BEGIN INFORMATION SUPPLIED
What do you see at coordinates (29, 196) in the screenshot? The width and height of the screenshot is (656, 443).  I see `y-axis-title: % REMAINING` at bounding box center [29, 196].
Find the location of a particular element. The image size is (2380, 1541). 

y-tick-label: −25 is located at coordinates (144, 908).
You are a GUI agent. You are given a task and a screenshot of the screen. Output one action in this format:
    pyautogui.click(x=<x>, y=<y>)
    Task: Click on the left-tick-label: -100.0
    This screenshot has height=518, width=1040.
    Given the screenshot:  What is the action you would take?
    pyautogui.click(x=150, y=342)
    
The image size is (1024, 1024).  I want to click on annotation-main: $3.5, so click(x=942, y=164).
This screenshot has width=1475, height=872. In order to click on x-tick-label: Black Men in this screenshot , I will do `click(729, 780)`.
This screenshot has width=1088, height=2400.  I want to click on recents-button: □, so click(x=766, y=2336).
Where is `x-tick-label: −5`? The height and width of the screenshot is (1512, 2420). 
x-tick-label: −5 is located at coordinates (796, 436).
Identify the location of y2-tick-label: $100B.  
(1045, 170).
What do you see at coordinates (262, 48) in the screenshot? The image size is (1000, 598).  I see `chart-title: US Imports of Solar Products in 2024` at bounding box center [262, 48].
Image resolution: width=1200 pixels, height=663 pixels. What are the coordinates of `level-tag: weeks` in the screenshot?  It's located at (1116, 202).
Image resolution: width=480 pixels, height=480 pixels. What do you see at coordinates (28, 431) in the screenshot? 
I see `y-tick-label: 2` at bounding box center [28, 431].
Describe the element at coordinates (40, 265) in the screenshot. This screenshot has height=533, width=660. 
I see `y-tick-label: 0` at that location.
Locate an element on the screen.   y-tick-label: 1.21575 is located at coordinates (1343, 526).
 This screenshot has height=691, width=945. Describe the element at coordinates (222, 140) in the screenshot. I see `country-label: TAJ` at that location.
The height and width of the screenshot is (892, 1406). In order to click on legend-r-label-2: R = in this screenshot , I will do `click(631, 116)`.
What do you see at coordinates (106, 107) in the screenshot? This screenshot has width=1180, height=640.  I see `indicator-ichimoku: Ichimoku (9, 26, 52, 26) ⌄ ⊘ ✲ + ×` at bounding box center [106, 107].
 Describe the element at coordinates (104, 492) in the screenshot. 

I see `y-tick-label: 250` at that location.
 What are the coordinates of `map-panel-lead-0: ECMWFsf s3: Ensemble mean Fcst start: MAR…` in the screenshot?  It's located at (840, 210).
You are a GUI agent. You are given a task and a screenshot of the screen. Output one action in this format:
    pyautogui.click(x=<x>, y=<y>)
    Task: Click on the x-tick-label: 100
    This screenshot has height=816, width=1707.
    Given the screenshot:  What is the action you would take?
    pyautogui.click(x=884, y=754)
END INFORMATION SUPPLIED
REQUIRED ACTION: Could you reproduce all of the material above word for word, with nothing left out or changed?

SOLUTION TO THIS TASK:
What do you see at coordinates (29, 196) in the screenshot? The width and height of the screenshot is (656, 443).  I see `y-axis-title: % REMAINING` at bounding box center [29, 196].
Find the location of a particular element. The image size is (2380, 1541). 

y-tick-label: −25 is located at coordinates (144, 908).
You are a GUI agent. You are given a task and a screenshot of the screen. Output one action in this format:
    pyautogui.click(x=<x>, y=<y>)
    Task: Click on the left-tick-label: -100.0
    This screenshot has height=518, width=1040.
    Given the screenshot:  What is the action you would take?
    pyautogui.click(x=150, y=342)
    
The image size is (1024, 1024).  I want to click on annotation-main: $3.5, so click(x=942, y=164).
This screenshot has width=1475, height=872. In order to click on x-tick-label: Black Men in this screenshot , I will do `click(729, 780)`.
This screenshot has width=1088, height=2400.  I want to click on recents-button: □, so click(x=766, y=2336).
Where is `x-tick-label: −5`? The height and width of the screenshot is (1512, 2420). 
x-tick-label: −5 is located at coordinates (796, 436).
Identify the location of y2-tick-label: $100B.  
(1045, 170).
What do you see at coordinates (262, 48) in the screenshot? The image size is (1000, 598).  I see `chart-title: US Imports of Solar Products in 2024` at bounding box center [262, 48].
Image resolution: width=1200 pixels, height=663 pixels. What are the coordinates of `level-tag: weeks` in the screenshot?  It's located at (1116, 202).
Image resolution: width=480 pixels, height=480 pixels. What do you see at coordinates (28, 431) in the screenshot? 
I see `y-tick-label: 2` at bounding box center [28, 431].
Describe the element at coordinates (40, 265) in the screenshot. This screenshot has height=533, width=660. 
I see `y-tick-label: 0` at that location.
Locate an element on the screen.   y-tick-label: 1.21575 is located at coordinates (1343, 526).
 This screenshot has height=691, width=945. Describe the element at coordinates (222, 140) in the screenshot. I see `country-label: TAJ` at that location.
The height and width of the screenshot is (892, 1406). In order to click on legend-r-label-2: R = in this screenshot , I will do `click(631, 116)`.
What do you see at coordinates (106, 107) in the screenshot? This screenshot has width=1180, height=640.  I see `indicator-ichimoku: Ichimoku (9, 26, 52, 26) ⌄ ⊘ ✲ + ×` at bounding box center [106, 107].
 Describe the element at coordinates (104, 492) in the screenshot. 

I see `y-tick-label: 250` at that location.
 What are the coordinates of `map-panel-lead-0: ECMWFsf s3: Ensemble mean Fcst start: MAR…` in the screenshot?  It's located at (840, 210).
You are a GUI agent. You are given a task and a screenshot of the screen. Output one action in this format:
    pyautogui.click(x=<x>, y=<y>)
    Task: Click on the x-tick-label: 100
    This screenshot has height=816, width=1707.
    Given the screenshot:  What is the action you would take?
    pyautogui.click(x=884, y=754)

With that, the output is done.